# Problem description:
The listing below holds a line with "Click the Reset Multifactor button" and a later line with "The width and height of the screenshot is (1512, 800).". Write out those two lines and every line between them, exactly, and nothing else.
##############################
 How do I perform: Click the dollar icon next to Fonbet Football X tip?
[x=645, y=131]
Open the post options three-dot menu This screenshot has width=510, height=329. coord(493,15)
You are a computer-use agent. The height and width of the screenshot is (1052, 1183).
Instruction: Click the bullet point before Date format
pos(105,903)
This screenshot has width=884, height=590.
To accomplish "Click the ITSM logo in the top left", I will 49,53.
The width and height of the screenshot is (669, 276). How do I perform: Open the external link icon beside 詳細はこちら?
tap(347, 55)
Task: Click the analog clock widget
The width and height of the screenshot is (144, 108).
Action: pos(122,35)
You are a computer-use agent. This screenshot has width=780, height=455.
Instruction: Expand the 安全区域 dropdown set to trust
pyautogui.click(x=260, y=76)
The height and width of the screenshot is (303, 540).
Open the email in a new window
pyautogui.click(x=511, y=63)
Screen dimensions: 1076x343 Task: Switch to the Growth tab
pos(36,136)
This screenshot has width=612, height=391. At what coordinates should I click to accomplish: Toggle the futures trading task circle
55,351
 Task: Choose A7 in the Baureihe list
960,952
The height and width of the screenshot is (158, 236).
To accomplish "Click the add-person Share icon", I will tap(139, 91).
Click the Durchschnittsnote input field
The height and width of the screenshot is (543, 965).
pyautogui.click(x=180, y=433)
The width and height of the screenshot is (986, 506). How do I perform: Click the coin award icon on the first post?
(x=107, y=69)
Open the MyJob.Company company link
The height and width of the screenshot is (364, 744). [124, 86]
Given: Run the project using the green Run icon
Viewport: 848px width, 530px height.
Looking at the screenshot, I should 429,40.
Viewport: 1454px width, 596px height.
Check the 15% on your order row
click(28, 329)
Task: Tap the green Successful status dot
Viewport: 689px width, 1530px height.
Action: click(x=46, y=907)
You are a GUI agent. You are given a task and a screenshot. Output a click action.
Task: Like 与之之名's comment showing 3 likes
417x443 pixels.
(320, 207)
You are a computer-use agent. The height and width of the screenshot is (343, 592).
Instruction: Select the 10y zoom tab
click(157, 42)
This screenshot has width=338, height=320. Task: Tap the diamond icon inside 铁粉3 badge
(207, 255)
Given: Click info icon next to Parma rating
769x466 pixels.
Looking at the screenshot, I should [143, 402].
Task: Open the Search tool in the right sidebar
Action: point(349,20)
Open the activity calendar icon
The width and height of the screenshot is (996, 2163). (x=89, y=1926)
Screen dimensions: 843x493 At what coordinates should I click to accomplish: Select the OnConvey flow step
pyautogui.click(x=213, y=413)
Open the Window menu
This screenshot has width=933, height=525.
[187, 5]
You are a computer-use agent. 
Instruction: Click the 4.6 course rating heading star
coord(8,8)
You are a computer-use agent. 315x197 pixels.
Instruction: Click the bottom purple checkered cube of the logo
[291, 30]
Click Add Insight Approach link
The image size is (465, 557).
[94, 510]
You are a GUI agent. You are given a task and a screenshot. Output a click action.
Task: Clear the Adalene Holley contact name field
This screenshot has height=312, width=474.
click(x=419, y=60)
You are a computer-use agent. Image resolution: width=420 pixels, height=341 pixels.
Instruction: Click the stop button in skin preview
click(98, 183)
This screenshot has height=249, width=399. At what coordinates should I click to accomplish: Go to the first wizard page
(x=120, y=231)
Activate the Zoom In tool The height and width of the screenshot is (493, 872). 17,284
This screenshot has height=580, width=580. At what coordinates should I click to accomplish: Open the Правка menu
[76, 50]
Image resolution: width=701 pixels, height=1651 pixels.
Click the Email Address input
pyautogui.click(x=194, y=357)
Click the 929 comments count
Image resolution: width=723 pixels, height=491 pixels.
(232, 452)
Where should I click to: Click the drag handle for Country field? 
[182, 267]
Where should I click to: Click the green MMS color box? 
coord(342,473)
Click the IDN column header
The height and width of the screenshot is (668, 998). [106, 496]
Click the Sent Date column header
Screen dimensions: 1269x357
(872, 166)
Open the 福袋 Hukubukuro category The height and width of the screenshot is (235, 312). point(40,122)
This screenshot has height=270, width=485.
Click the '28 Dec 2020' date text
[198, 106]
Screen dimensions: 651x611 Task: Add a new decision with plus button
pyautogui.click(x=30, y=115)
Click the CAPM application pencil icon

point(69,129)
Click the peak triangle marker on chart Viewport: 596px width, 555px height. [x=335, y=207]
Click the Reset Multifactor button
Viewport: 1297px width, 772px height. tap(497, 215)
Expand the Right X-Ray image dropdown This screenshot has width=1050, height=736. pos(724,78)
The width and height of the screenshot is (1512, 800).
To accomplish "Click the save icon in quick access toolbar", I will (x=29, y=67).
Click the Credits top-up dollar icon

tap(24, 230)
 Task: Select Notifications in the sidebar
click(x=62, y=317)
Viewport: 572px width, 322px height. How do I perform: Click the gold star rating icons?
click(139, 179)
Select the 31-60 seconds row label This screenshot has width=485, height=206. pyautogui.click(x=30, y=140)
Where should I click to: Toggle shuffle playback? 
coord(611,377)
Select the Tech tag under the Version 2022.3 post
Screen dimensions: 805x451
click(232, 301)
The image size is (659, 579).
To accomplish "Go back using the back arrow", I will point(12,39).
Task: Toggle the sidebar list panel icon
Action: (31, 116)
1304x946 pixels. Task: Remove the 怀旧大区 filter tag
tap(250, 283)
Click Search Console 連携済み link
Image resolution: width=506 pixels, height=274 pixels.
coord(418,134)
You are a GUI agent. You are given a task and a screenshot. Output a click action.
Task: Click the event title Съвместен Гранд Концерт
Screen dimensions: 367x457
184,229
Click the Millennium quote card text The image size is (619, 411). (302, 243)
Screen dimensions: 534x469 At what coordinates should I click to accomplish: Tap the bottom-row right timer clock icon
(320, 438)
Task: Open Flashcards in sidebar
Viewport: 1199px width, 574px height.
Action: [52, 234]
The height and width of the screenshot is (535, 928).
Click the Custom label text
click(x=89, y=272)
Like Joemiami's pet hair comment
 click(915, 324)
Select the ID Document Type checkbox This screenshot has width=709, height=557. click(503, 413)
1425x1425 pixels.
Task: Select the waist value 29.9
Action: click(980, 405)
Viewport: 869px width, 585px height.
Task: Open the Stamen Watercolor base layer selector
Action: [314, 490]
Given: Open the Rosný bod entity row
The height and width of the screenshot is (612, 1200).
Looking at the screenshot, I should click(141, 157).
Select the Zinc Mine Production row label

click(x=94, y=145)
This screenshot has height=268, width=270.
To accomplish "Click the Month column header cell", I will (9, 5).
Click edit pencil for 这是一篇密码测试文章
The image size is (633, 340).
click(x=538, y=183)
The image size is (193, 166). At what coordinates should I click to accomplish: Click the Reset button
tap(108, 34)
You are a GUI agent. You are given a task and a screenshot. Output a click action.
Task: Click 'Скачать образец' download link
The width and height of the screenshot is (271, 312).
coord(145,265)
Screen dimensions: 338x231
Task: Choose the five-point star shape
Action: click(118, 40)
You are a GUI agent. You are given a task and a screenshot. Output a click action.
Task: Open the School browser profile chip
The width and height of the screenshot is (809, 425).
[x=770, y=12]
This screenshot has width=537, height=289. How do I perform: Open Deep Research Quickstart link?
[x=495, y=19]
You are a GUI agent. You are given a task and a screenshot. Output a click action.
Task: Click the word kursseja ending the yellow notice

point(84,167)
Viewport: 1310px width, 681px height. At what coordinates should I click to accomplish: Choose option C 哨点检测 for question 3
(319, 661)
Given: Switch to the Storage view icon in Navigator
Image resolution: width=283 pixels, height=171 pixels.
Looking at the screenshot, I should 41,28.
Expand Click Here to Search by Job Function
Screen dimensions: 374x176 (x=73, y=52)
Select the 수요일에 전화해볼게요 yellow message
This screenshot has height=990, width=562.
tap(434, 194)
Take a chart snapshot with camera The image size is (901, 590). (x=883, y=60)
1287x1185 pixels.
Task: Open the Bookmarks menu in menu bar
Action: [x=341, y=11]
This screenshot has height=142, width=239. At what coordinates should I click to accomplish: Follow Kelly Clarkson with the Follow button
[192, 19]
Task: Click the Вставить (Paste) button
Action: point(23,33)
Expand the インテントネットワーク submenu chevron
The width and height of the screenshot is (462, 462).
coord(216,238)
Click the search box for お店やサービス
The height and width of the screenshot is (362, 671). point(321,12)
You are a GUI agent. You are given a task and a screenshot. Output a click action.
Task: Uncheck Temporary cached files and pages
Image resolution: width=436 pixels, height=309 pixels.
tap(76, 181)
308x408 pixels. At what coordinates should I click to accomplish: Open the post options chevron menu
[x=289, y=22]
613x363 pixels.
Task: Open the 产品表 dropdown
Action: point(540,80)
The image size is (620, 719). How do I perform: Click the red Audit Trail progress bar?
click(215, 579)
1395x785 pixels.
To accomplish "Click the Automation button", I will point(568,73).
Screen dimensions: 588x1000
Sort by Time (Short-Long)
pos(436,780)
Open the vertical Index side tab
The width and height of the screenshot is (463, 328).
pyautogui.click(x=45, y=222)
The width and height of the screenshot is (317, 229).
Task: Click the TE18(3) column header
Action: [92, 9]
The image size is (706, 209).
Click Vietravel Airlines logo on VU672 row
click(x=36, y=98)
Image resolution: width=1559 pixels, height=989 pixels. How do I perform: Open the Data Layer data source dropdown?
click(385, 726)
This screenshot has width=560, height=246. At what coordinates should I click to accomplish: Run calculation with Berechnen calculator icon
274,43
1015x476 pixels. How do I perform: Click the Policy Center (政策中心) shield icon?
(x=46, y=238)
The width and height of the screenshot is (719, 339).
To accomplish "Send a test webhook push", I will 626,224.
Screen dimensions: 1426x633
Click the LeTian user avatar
##############################
# Result of the task:
Click the Reset Multifactor button
Viewport: 1297px width, 772px height. tap(497, 215)
Expand the Right X-Ray image dropdown This screenshot has width=1050, height=736. pos(724,78)
The width and height of the screenshot is (1512, 800).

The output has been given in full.